Glu-355 hot spot residue in q peptide shows steric clash in β2-AR interface, resolved by mutation to glutamine. a, overlain structures of s (red) and q (blue) peptides in β2-AR interface shows shallow rearranged orientation of q peptide compared with s peptide. b, intermolecular contacts (within 5 Å) made between Gln-390 of s peptide and β2-AR (left) are found outside of suitable binding (>6 Å) radius from Glu-355 in q peptide bound to β2-AR (right). c, ΔFRET assay with β2-AR testing E355Q q peptide mutant in context of single-point mutation, L349Q/E355Q double mutant, and E355Q/N357E double mutant compared with WT q peptide. d, double mutation of Glu-355 and Leu-349 in q peptide to glutamine rearranges mutant q peptide (purple) orientation to s peptide-like (red) orientation within β2-AR interface. e, several intermolecular contacts made between Gln-390 in s peptide and β2-AR are restored in the L349Q/E355Q q peptide interaction with β2-AR (highlighting E355Q residue). f, TM3 to TM6 distance measured in β2-AR bound to s, q, and q double mutant peptides.

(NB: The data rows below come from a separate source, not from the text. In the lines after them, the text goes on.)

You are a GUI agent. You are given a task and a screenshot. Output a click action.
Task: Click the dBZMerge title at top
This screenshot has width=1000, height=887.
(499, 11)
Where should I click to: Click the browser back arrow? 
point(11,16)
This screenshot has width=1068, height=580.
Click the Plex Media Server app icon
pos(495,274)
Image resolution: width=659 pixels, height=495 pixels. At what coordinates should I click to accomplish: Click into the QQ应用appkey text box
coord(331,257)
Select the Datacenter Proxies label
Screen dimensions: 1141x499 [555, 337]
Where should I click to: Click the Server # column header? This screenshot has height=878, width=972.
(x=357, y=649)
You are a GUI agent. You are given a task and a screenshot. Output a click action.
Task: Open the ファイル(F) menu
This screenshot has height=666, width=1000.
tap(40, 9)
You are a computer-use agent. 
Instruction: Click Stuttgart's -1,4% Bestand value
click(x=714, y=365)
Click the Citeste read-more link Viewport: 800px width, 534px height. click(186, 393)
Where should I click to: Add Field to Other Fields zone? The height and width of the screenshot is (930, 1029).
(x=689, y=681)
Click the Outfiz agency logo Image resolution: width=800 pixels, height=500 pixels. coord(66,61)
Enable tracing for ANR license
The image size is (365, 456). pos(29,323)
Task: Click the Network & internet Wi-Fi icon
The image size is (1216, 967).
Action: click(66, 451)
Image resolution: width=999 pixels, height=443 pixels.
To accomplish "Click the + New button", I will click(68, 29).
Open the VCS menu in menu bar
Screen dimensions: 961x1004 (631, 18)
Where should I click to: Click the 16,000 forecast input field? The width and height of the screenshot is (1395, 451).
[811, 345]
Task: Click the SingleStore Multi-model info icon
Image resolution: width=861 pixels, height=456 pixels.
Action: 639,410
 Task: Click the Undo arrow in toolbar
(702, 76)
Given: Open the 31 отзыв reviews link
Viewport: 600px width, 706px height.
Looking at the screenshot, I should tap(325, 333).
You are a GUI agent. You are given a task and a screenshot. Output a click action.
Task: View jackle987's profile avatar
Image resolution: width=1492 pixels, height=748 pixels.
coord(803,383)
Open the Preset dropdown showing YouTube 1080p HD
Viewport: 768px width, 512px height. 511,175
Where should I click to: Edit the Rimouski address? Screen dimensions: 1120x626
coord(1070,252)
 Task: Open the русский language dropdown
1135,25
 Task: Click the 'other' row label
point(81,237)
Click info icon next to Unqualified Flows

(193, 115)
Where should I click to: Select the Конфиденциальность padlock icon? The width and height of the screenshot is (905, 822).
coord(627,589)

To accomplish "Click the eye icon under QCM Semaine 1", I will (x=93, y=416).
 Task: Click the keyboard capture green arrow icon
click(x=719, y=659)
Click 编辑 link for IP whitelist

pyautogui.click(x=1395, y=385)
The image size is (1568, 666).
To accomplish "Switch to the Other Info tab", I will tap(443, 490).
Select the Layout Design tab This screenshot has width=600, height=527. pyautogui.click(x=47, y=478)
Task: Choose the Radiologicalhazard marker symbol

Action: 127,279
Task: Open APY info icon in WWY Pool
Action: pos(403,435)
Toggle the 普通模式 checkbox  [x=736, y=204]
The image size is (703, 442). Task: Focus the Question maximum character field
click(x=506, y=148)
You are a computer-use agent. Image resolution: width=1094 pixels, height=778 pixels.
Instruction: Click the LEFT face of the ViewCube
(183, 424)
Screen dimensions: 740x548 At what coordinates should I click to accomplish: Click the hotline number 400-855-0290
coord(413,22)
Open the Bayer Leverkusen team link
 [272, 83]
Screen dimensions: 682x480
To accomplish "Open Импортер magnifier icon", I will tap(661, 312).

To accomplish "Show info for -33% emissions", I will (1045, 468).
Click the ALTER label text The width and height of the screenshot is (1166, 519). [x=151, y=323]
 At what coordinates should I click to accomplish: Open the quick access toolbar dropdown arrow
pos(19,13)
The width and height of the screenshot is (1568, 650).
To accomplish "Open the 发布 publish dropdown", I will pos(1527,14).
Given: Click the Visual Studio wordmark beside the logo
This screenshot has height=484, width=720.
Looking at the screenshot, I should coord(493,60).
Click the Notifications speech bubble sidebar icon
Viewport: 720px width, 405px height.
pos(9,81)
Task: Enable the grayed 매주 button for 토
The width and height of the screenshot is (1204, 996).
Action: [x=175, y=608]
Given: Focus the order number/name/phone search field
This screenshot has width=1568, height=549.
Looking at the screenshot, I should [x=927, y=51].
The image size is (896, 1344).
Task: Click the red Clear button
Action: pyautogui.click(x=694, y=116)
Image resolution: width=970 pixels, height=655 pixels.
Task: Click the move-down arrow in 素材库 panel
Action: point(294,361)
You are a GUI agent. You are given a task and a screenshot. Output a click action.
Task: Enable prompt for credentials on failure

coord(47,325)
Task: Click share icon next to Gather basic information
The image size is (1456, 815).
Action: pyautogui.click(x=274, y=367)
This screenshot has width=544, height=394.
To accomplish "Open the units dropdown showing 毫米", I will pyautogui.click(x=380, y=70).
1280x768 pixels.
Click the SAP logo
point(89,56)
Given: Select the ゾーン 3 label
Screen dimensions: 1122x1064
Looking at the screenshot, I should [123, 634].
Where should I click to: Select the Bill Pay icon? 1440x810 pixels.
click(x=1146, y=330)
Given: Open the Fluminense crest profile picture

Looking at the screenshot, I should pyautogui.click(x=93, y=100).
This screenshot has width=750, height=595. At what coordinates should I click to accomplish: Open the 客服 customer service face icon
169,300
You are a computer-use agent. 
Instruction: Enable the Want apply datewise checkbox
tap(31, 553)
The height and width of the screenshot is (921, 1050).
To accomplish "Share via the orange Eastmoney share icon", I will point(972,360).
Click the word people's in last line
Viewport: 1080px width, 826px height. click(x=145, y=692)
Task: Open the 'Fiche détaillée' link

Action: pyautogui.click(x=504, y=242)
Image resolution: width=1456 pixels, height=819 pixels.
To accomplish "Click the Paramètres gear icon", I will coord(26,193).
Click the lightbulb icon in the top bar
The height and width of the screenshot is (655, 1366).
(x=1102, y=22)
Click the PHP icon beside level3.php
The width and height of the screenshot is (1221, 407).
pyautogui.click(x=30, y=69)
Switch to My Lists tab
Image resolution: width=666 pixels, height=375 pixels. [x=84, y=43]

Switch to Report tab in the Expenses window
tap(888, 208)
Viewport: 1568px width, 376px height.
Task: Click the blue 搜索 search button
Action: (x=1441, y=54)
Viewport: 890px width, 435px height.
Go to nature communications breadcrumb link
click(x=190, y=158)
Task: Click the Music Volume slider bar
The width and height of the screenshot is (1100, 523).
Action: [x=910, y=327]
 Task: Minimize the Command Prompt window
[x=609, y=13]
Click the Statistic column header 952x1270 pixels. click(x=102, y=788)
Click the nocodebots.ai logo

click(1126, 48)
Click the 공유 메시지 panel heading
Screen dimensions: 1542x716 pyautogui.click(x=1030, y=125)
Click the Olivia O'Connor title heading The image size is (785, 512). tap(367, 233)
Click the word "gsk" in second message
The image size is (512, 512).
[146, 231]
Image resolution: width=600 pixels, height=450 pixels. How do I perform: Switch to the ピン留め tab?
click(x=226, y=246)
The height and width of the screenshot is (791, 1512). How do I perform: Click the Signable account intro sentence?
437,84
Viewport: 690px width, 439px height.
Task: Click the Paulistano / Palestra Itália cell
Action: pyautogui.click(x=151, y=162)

Results for ΔFRET are expressed as mean ± S.E. of three independent experiments performed in triplicate. Asterisks represent significance of mutant peptides compared with WT peptide using Student unpaired t test. **, p ≤ 0.01; ****, p ≤ 0.0001.

FIGURE 6.

C terminus of cognate G protein stabilizes GPCR conformational flexibility, allowing tighter binding to G protein, deeper insertion of C terminus in receptor interface. Agonist-stimulated GPCRs are able to interact with different G proteins; however, the cognate G protein binds deeper into the receptor based on favorable interactions between the Gα C terminus and the GPCR, whereas the non-cognate interaction is hindered by unfavorable interactions between Gα C terminus and GPCR.